XHH: I saw an epic file today in Sokolnikov. The truck went to the bio-toilet (blue house). I turned to a narrow alley. A branch hit the house... such a fucking slime Sokolniki had never seen before...
[ +
59
- ]
[4 ]
01.08.2011
By the way, in my opinion, people would react much more violently to the news of the end of the Internet in 2012 than the light.
I cooked calories today. Well I stand over the dishwasher washing, and here the cat was not confused and stitched a cute piece.
While I was wearing him, he stole another one.
My mom told me she was dying.
From the forum...
Where do you put last year’s eggs? How to properly dispose of them? Can I buried?
xxx: today my leg hit hard, the fence did not notice (I soon walk in the shirt now)
YYY: Judging by the word, soon you’ve even broken your teeth :)
I won’t go south with you.
YYY: Are you a fool? The bus tomorrow.
xxx: my father in the history of searches in Google found morning queries "regeneration of the liver" and "vitamins for the liver" :(
[ +
68
- ]
[1 ]
01.08.2011
Now such girls have gone, they are interested in guys only money, even the size is no longer important
YYY: Well of course, you won’t be filled.
Yesterday at home I said "I need to buy a welding machine. My daughter was swallowed" The daughter heard it and said, “Let’s cook it and eat it!”
1: I recently heard such a thing - to learn to dance the lambada, you need to get up with your back to the wall, press the pop to it and like your back to paint the sign of infinity on the wall.
So, can the little one then squeeze his ass?

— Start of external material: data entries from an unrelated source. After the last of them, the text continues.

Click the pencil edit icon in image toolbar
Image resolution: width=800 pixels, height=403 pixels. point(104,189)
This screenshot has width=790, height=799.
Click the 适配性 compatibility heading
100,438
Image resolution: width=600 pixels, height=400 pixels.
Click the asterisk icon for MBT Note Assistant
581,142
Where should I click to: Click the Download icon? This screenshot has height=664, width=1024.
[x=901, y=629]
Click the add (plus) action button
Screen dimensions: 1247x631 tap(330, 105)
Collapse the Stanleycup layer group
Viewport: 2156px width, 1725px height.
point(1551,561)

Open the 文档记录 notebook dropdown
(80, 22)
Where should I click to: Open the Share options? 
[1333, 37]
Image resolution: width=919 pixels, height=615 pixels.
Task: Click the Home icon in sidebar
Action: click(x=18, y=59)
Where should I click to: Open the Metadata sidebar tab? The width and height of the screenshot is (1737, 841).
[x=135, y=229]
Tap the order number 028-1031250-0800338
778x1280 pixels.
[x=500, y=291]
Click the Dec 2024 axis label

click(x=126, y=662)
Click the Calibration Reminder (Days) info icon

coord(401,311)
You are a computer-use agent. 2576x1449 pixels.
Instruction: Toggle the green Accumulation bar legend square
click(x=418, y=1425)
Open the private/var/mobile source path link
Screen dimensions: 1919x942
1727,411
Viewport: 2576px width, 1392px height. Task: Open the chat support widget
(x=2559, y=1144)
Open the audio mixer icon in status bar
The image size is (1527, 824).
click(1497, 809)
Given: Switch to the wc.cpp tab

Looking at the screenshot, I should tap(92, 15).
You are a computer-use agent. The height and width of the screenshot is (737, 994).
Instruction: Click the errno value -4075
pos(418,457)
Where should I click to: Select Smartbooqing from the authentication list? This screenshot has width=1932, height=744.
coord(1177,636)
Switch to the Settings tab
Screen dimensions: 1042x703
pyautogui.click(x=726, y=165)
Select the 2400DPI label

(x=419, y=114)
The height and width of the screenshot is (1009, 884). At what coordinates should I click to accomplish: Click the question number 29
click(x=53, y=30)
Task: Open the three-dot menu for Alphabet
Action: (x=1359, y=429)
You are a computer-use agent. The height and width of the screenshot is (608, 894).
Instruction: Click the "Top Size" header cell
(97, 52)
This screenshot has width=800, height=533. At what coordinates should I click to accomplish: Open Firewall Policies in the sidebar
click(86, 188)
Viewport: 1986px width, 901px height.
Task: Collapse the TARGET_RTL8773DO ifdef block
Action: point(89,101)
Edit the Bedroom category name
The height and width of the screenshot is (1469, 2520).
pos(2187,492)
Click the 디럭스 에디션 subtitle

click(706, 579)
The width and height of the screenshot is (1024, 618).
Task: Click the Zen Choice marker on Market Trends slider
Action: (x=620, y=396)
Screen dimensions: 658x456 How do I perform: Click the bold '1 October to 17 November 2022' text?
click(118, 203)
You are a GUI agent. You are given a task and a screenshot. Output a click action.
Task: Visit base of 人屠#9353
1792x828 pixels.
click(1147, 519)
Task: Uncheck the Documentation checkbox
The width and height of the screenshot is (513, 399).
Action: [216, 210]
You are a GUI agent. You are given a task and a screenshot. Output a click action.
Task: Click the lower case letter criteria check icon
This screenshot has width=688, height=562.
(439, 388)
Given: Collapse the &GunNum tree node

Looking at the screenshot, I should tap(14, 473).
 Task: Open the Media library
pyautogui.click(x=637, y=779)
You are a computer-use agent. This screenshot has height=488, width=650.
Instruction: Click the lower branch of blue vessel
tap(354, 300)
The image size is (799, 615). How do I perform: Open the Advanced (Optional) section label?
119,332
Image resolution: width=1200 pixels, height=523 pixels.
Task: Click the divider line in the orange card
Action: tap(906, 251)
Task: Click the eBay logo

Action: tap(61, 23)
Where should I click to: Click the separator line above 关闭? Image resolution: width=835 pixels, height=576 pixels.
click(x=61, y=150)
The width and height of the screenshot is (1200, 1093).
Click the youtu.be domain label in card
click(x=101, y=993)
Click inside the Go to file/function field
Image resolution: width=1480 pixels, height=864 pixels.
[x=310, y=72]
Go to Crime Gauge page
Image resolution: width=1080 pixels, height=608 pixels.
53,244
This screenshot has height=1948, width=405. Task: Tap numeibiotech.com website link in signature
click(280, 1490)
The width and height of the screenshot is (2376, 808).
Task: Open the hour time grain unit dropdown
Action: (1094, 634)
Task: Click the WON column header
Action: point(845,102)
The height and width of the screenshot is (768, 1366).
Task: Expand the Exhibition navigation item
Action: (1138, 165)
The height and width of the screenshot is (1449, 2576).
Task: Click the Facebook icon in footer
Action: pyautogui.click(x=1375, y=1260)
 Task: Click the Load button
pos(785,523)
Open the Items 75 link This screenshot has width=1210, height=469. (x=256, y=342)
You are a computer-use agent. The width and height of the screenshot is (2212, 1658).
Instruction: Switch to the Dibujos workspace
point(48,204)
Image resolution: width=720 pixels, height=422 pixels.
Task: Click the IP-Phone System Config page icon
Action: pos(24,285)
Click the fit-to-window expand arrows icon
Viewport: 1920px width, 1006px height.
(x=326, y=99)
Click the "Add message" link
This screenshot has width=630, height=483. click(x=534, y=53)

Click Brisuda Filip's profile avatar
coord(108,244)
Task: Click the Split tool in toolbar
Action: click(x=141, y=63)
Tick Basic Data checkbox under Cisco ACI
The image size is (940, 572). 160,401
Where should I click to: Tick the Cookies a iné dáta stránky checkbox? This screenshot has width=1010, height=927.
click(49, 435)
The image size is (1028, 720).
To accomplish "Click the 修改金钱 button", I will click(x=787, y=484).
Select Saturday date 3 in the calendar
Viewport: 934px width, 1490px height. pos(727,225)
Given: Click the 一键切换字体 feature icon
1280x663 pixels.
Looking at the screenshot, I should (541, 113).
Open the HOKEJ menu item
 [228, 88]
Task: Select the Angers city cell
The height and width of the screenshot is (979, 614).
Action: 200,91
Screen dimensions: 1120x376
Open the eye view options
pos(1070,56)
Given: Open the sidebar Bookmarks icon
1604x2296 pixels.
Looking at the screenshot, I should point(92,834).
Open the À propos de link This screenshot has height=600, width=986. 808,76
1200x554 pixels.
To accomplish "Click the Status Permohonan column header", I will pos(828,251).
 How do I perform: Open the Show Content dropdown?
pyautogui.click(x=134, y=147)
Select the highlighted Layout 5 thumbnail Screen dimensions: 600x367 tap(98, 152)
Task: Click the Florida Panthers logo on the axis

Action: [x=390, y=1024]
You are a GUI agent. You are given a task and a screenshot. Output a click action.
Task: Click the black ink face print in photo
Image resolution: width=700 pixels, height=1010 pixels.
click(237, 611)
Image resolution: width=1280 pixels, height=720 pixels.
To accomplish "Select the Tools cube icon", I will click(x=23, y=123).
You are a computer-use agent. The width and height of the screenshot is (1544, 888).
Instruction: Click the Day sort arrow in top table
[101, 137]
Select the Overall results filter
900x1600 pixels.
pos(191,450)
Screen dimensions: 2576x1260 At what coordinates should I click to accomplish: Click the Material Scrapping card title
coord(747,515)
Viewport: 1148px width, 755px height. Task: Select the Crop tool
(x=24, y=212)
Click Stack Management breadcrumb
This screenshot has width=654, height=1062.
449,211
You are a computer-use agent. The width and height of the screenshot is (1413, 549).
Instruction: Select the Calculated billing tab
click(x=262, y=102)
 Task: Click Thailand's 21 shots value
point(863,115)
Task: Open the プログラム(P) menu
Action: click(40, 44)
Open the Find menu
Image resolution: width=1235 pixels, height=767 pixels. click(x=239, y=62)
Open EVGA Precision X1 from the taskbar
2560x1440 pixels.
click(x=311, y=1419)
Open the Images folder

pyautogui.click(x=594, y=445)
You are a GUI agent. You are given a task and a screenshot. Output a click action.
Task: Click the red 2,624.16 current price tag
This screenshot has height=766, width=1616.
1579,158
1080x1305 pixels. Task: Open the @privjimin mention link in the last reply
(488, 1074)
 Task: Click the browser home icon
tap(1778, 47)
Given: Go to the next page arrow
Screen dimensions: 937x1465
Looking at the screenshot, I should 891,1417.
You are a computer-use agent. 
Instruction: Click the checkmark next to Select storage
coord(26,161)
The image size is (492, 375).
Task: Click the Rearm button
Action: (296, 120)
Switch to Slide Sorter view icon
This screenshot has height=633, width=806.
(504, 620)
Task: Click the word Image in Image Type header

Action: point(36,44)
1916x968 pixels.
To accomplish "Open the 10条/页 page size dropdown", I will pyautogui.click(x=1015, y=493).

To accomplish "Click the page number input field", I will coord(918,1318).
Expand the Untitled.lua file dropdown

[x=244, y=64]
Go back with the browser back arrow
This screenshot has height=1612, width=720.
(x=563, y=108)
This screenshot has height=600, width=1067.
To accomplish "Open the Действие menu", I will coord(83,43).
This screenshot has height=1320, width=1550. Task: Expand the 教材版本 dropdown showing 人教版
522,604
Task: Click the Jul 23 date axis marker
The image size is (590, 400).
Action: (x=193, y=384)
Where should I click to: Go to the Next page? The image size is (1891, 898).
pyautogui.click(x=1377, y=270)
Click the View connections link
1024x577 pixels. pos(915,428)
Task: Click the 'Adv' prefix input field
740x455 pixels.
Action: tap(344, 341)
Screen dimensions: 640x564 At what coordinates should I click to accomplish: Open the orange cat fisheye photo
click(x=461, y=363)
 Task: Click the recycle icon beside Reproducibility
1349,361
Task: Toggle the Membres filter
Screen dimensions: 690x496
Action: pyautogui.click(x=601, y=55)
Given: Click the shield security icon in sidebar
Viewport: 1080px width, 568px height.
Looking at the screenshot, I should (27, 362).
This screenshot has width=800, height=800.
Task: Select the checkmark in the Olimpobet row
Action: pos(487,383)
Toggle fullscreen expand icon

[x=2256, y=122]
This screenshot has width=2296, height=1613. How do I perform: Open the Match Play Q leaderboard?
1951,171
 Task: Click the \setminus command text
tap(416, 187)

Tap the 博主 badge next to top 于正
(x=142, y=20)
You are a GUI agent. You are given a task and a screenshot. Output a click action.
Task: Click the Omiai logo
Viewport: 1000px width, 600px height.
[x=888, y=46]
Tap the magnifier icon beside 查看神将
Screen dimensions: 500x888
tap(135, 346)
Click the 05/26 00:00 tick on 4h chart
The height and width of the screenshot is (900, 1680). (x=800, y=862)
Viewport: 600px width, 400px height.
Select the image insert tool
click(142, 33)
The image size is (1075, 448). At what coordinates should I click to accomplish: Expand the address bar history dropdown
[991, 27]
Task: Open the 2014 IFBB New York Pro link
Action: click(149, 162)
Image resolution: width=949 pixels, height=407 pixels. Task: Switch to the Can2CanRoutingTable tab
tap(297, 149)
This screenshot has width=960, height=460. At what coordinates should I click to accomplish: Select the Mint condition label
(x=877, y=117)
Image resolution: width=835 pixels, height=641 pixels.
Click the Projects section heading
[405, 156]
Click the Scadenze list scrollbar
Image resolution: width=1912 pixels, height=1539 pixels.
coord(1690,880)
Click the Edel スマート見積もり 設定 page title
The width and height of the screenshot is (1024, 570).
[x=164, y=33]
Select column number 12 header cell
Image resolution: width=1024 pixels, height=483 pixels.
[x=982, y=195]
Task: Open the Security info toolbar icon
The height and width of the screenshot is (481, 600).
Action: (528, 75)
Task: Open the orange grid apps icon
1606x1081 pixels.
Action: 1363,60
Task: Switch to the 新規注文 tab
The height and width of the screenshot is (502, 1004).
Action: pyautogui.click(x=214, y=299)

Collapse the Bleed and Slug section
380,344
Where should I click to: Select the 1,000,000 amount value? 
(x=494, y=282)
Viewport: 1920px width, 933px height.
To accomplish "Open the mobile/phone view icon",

Third is AHA! To work on the mistakes! :D
I went with my father to the Red Square. I have to say that the procedure of entry was quite non-trivial - first a long row, then a police frame, and next to a storage camera. Through it, in violation of the procedure, a couple of Chinese people attempted to penetrate, who were hindered by one violator of the law. This is the situation: he calls them "no" in Russian and points to the frame, they give him something in Chinese and break through, he sends them again "no" and sends them to the frame.
After fifteen minutes of confrontation, the mint can’t stand and cries in the hearts: “Hey, fuck!” You’re there with two plastic iPhones, why don’t you understand simple things?! to
People around looked at the mint with understanding and smiles.
August 2 in America default, apparently the guy-s-dollars again decided to risk)
XXX: How are the pieces?
Like from the tomb of a dwarf...
xxx: - 0_o
From the discussion of a new mini-computer with the size of a 5 penny coin
“The suspect was seized one computer bag weighing 3 kilograms of 200 grams. During further investigation, a server was found embedded in the belt hose.
I, of course, also know how to use a computer, but things that my cat does just by placing his body on the keyboard, I have not even dreamed of.
[ +
53
- ]
[1 ]
01.08.2011
The proposal is this: it is time to do rubrics on the BORE, such as: a parody on advertising, films, politicians are burning, households, swarms from life, about shutdowns... etc. Who might support?
I missed my jacket and tie.
WOW : ooh Wear it
Theme: Swarovski
You will be in costume.
xhh: xd no straight potatoes in the uniform
During the night, they turned their faces to each other, and the husband was unhappy. I ask :
What is?
You are breathing my air!
[ +
57
- ]
[1 ]
01.08.2011
[22:30:36] <kadich> people do not have a planet of monkeys rebellion?? to
[22:31:07] <Nek> kadich: is this a documentary about the Dzhine district?
[ +
67
- ]
[1 ]
01.08.2011
A acquaintance in a sanitary store (in Ukraine) wants to buy a combined "appliance": toilet + bed.
Address to the seller:
- I need a toilet, but such... (frase in Ukrainian) with trouble together (i.e. and together).
The Seller:
A toilet with a pedestal? This is how?
[ +
34
- ]
[1 ]
01.08.2011
The wise man tells us what he does, the wise man tells us what he has done, and only the fool tells us what he wants to do.